**WORK ITEM:**
Answer these questions from the blog post about Brun.
1. At what site will Brun open?
2. In what year and in what place did Wilson first fall in love with whiskey?
3. What was Evans drinking before meeting Wilson?

Cigar Social | Short Order Blog

Charles Wilson may not speak fluent French, but he certainly understands branding.

Along with co-owner Adam Evans, Wilson will be debuting Brun, a chic whiskey and cigar lounge, later this month at the former site of Balliceaux in the Fan. The name of the new social club comes from the French word for brown, but the meaning goes far beyond a simple color.

“Brun represents our melanin tone and pigment in regards to the ownership of the establishment,” Wilson explains, adding, “and anything in French sounds a little bit cooler.”

The Brun branding also hints at the coloring of the social lounge’s top two featured products: whiskey and cigars. Wilson first fell in love with whiskey in 2018 on a date with his now wife along the Bourbon Trail in Louisville, Kentucky. Tippling his way through several distilleries triggered an immense curiosity for the liquor which quickly became contagious.

“Prior to meeting Charles, I was drinking IPAs and going to vineyards around Charlottesville,” Evans says. “Between breweries and wineries, that’s how my palette first opened up, but Charles was the one that introduced me to whiskey and showed me all the things I didn’t even understand.”

**INFORMATION SHOWN:**
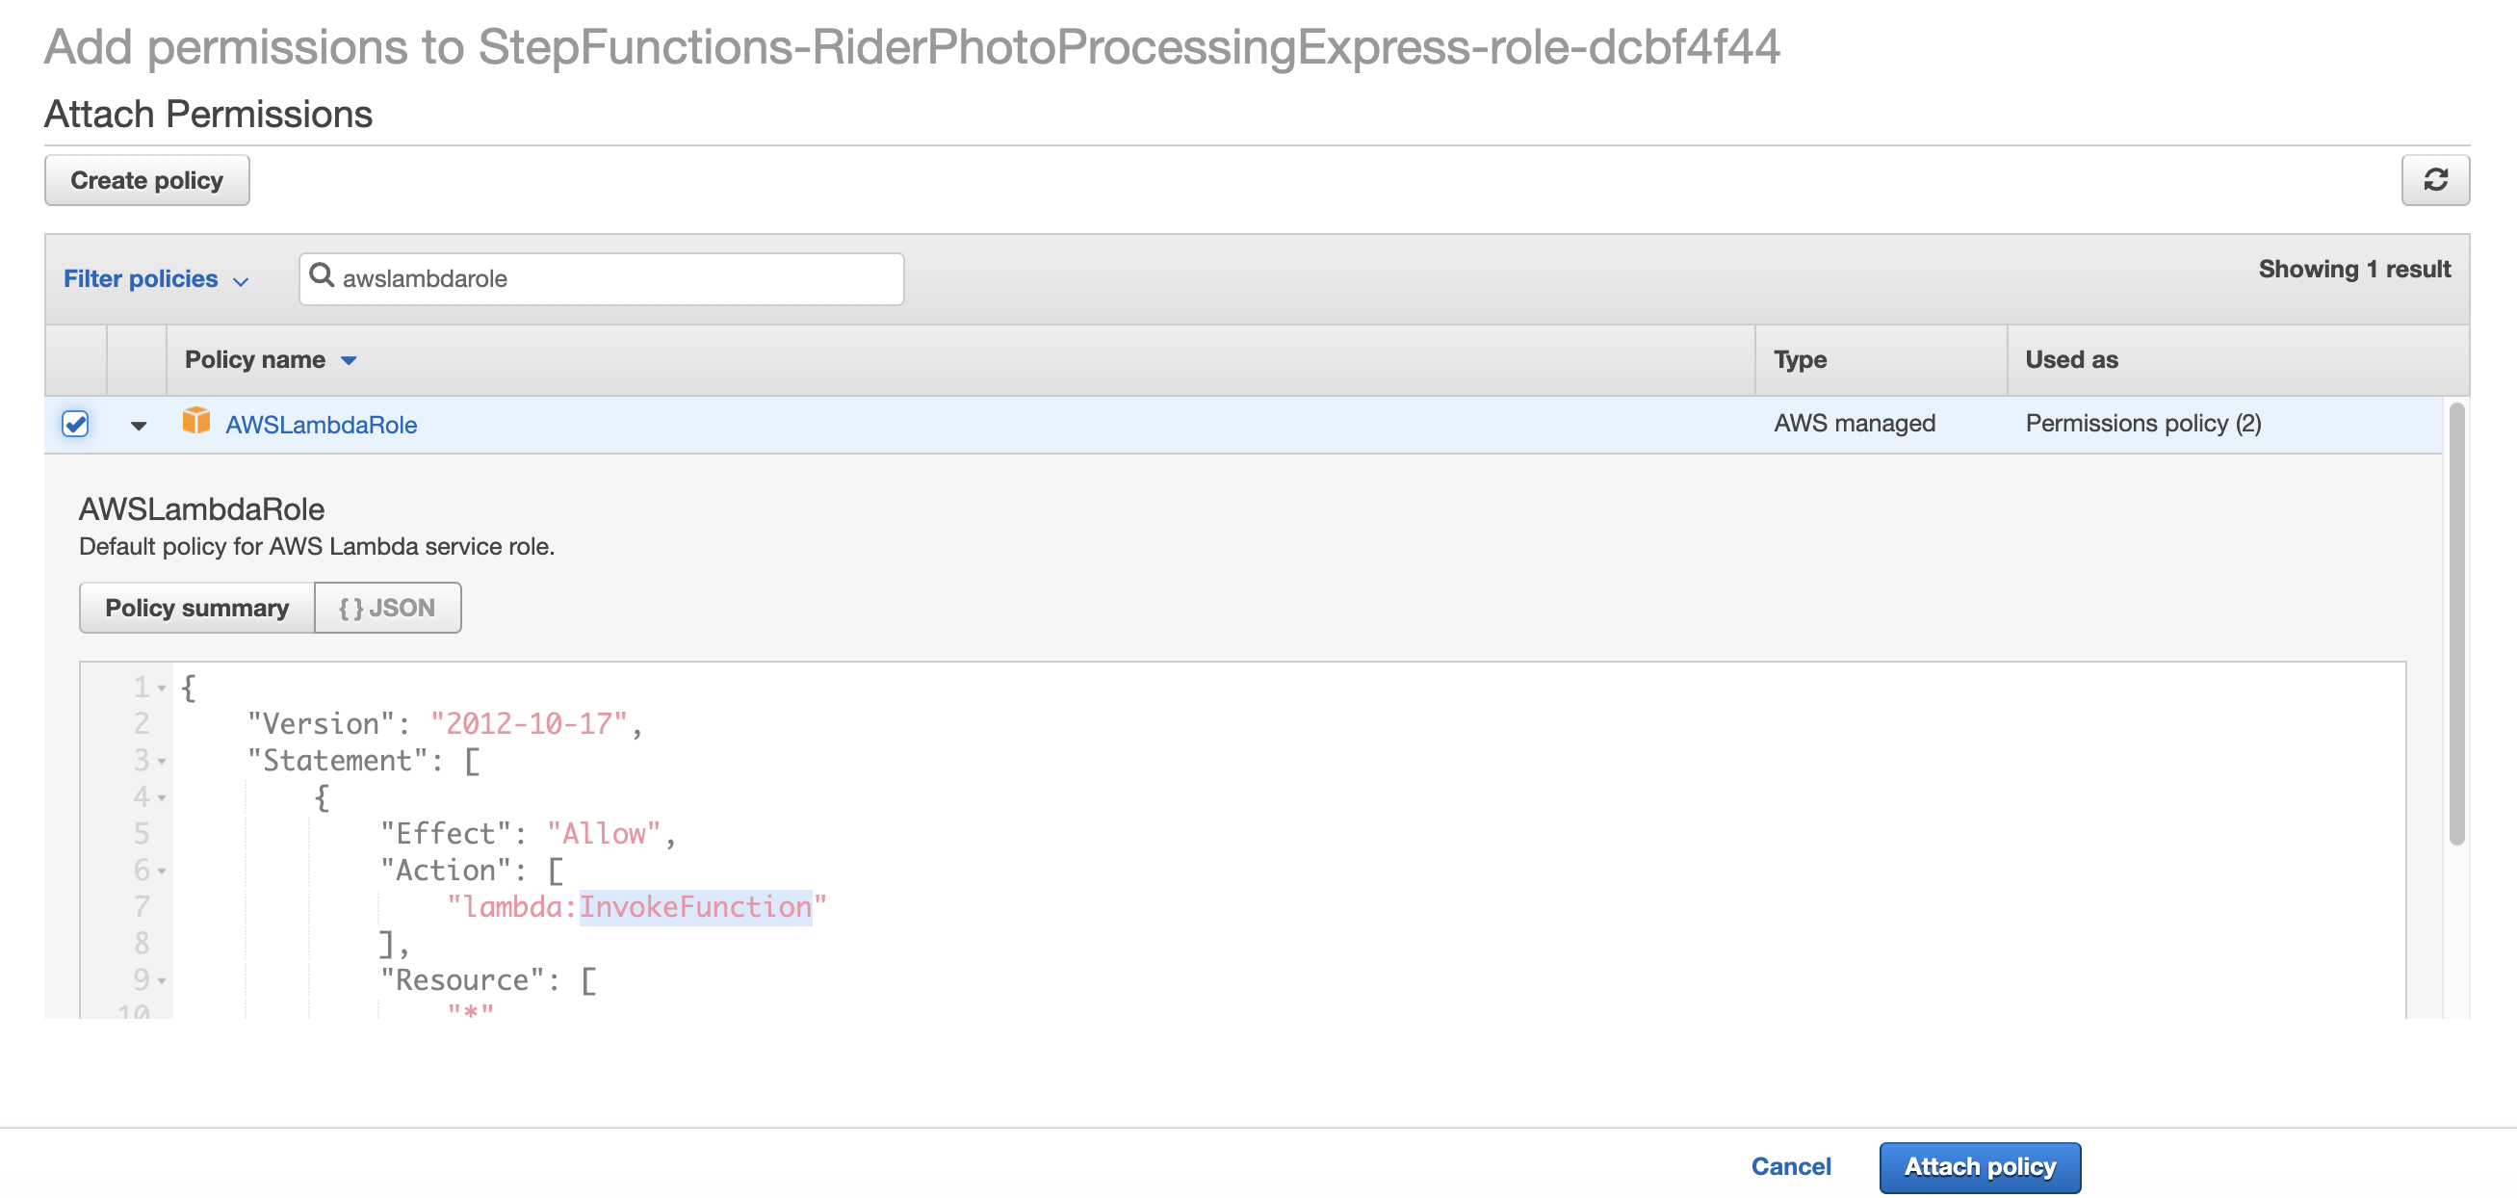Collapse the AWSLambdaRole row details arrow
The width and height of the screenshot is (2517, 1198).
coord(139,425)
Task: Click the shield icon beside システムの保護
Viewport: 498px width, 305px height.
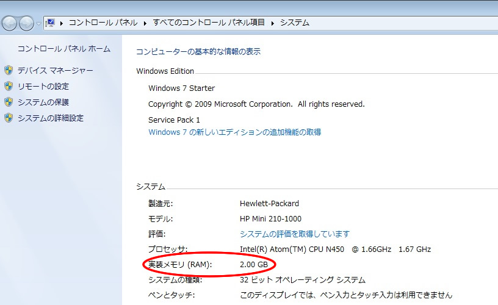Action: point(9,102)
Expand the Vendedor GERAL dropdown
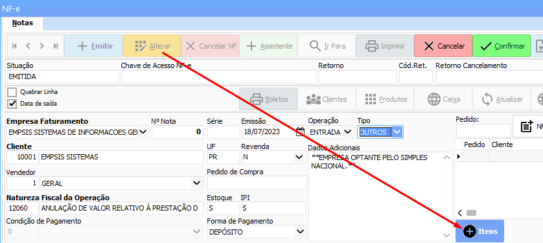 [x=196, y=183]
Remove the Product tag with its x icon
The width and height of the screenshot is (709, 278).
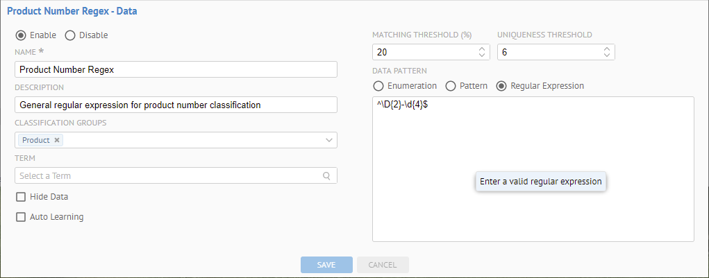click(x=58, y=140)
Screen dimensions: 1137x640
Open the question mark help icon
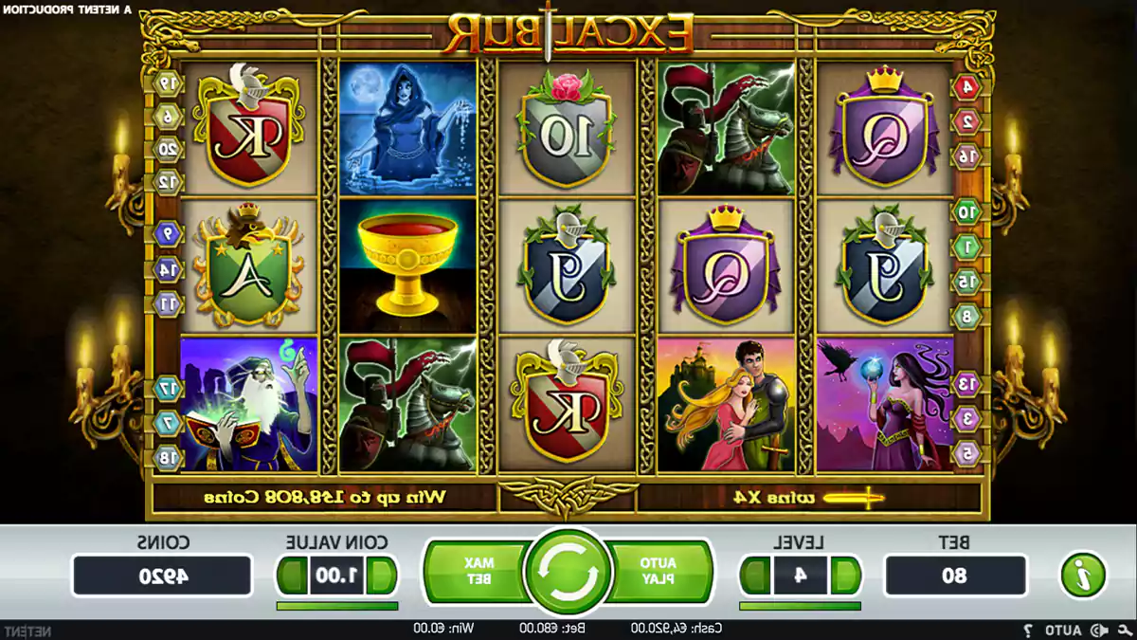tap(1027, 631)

**WRITTEN ANSWER:**
1. At the former site of Balliceaux in the Fan.
2. In 2018, along the Bourbon Trail in Louisville, Kentucky.
3. IPAs.